January 15, 2015

The shifting economics of global manufacturing: lessons for EDOs

The Boston Consulting Group recently published a great analysis about the changing landscape of global manufacturing. There are some important lessons for economic developers and realtors. 
source: tutor2u.net

BCG says there are four "forces that are redrawing the competitiveness map":

#1 Wages
"The range of hourly pay differentials for manufacturing workers remains enormous. But rapidly rising wages have significantly eroded the competitive advantage of a number of major exporters. Although manufacturing wages rose in all 25 countries from 2004 to 2014, nations such as China and Russia have experienced more than a decade of annual increases ranging from 10 to 20 percent."
#2 Exchange rates
"Changing currency values can make an economy’s exports either more expensive or cheaper in international markets. Currency shifts from 2004 to 2014 have ranged from a nearly 26 percent devaluation of the Indian rupee against the U.S. dollar to a 35 percent increase in the Chinese yuan."
#3 Labour productivity
"Gains in output per manufacturing worker—or productivity—have varied widely around the world from 2004 to 2014 and explain some of the biggest shifts in total manufacturing costs. Manufacturing productivity rose by more than 50 percent in countries such as Mexico, India, and South Korea from 2004 to 2014 but shrank in others, such as in Italy and Japan. Some economies with low wage rates are not particularly competitive in terms of unit labor costs when wages are adjusted for productivity."
#4 Energy costs
"... overall energy costs in many countries outside of North America are between 50 to 200 percent higher than they were in 2004. This has caused major changes in competitiveness in energy-dependent industries."
The result on the global map is the following:

source: bcgperspectives.com

BCG also suggests some adoption strategies to shifting cost competitiveness for manufacturers:
  • Enhance productivity. "Conduct a fresh assessment across your manufacturing footprint of the potential cost benefits of greater automation and other measures that can significantly improve productivity."
  • Account for the full costs. "While direct costs such as labor and energy will continue to have a strong influence on decisions about where to manufacture, it is important to take full account of other factors. Logistics, obstacles to efficiently conducting business, and the hidden costs and risks of managing extended global supply chains, for example, can offset much of the savings from labor or favorable exchange rates. It is also crucial to take into account hidden cost advantages of operating shorter supply chains, such as speed to market, greater flexibility, and a better ability to customize products for specific markets."
  • Consider the implications for the broader supply chain. "Although direct costs may now be relatively cheaper in a given economy, companies must also consider their needs for components and materials. Reliable local suppliers may not yet be available to provide important inputs. In other cases, deconstructing the value chain could involve added logistics costs or unanticipated tariffs, duties, or other penalties."
  • Reevaluate your business model. "To take full advantage of production in an economy, a one-size-fits-all model that uses the same processes and materials is unlikely to be optimal. Many companies should consider adjustments in their products or business models to better meet the needs of that manufacturing environment. It may make sense to use different materials that are locally available, for example, or to take advantage of new manufacturing technologies such as robotics and 3D printing when capital is cheaper than labor."

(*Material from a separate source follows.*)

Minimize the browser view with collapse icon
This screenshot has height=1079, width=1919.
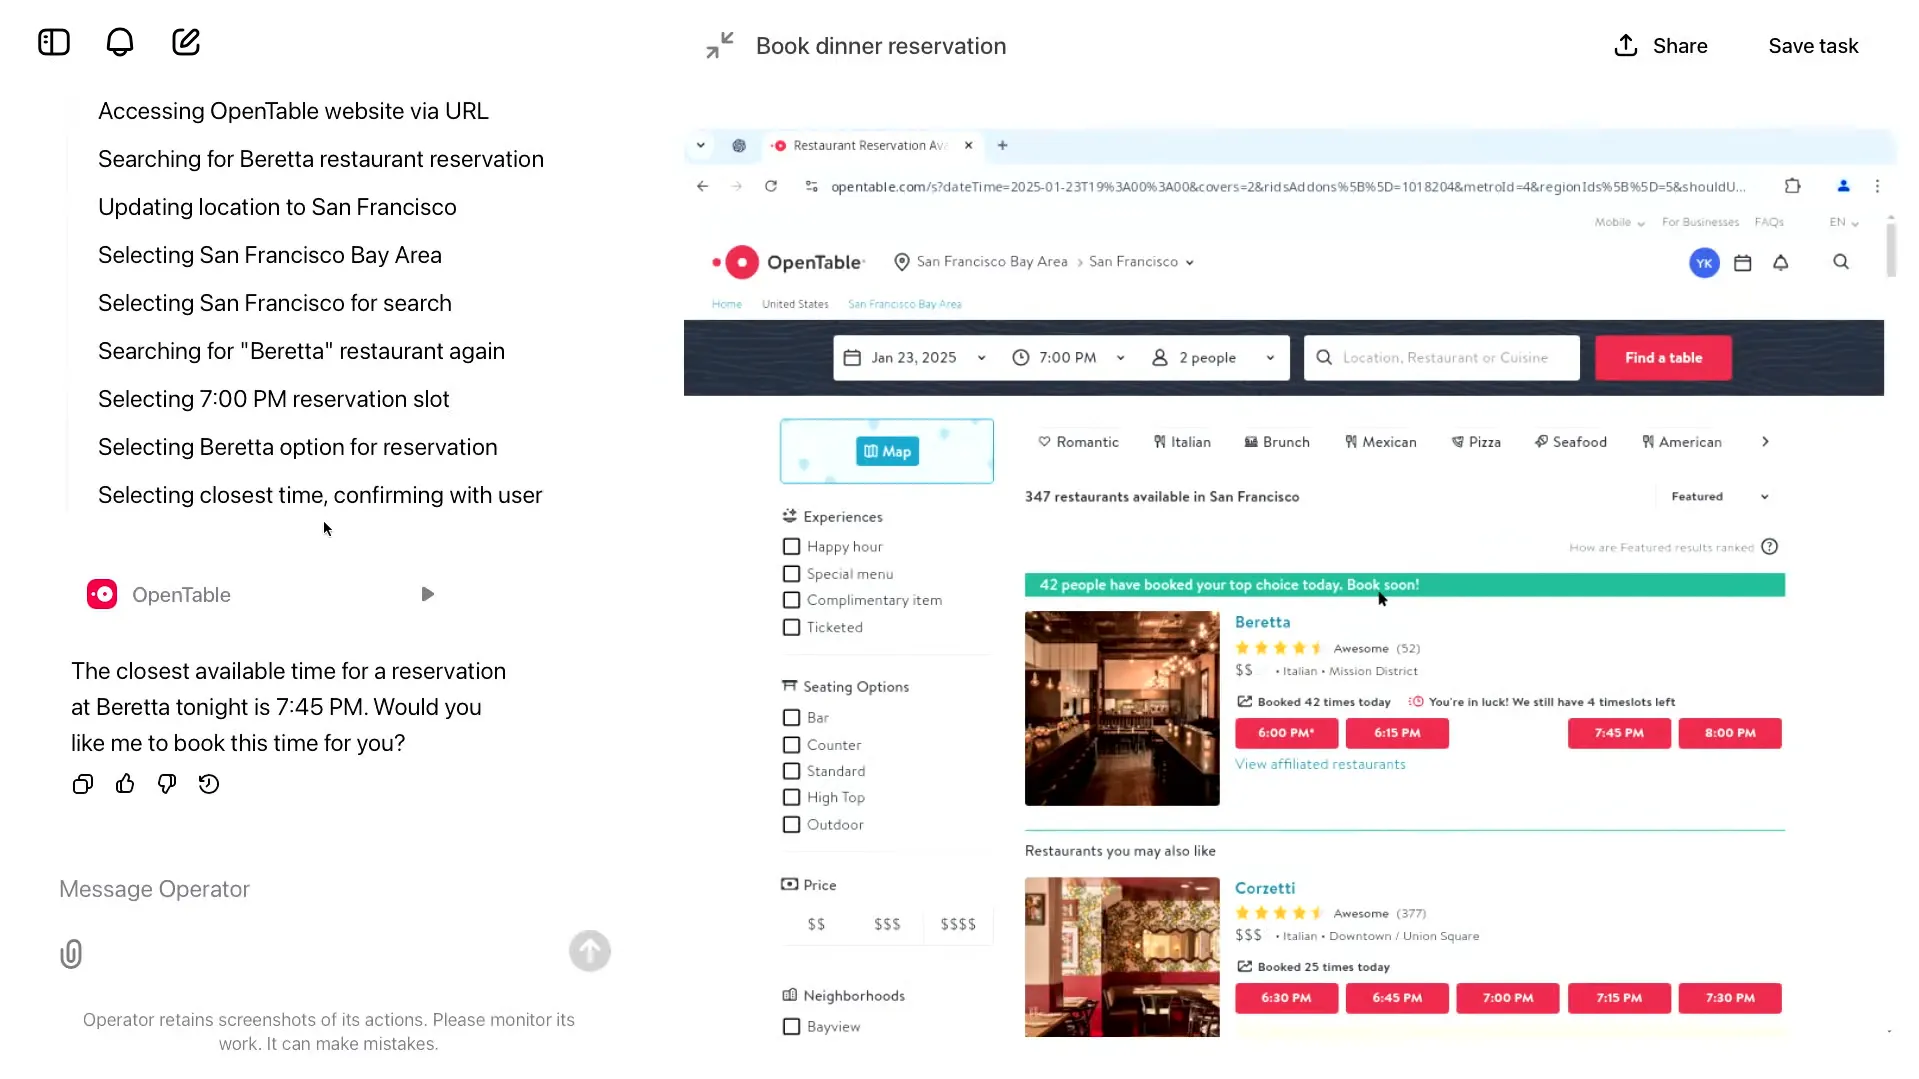719,46
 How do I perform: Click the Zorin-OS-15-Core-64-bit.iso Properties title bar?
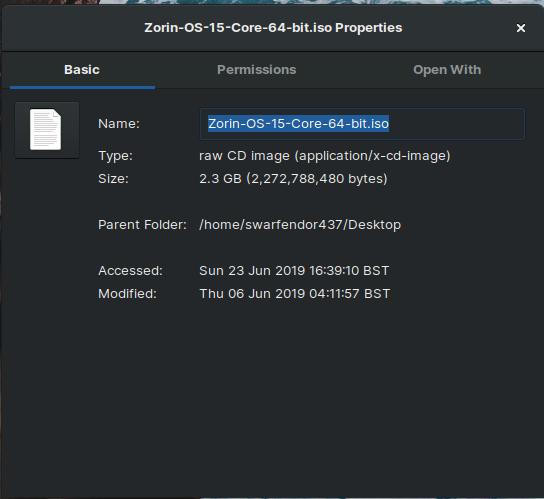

I think these suggestions conclude to some lessons for economic developers:
  • In market communication, talk about the your business environment: local suppliers, local skills, market closeness and high speed-to-market, productivity. US locations are especially strong on these fields (see BCG map above).
  • You should develop your "local eco-systems": the business environment of target industries. I guess, in the future economic developers should apply this kind of "product development" approach - develop your business environment first, and promote your location after that. I feel it so important that I will write more ideas how to do it in my future blog posts.

Opinion? I would be more than happy if you could share it.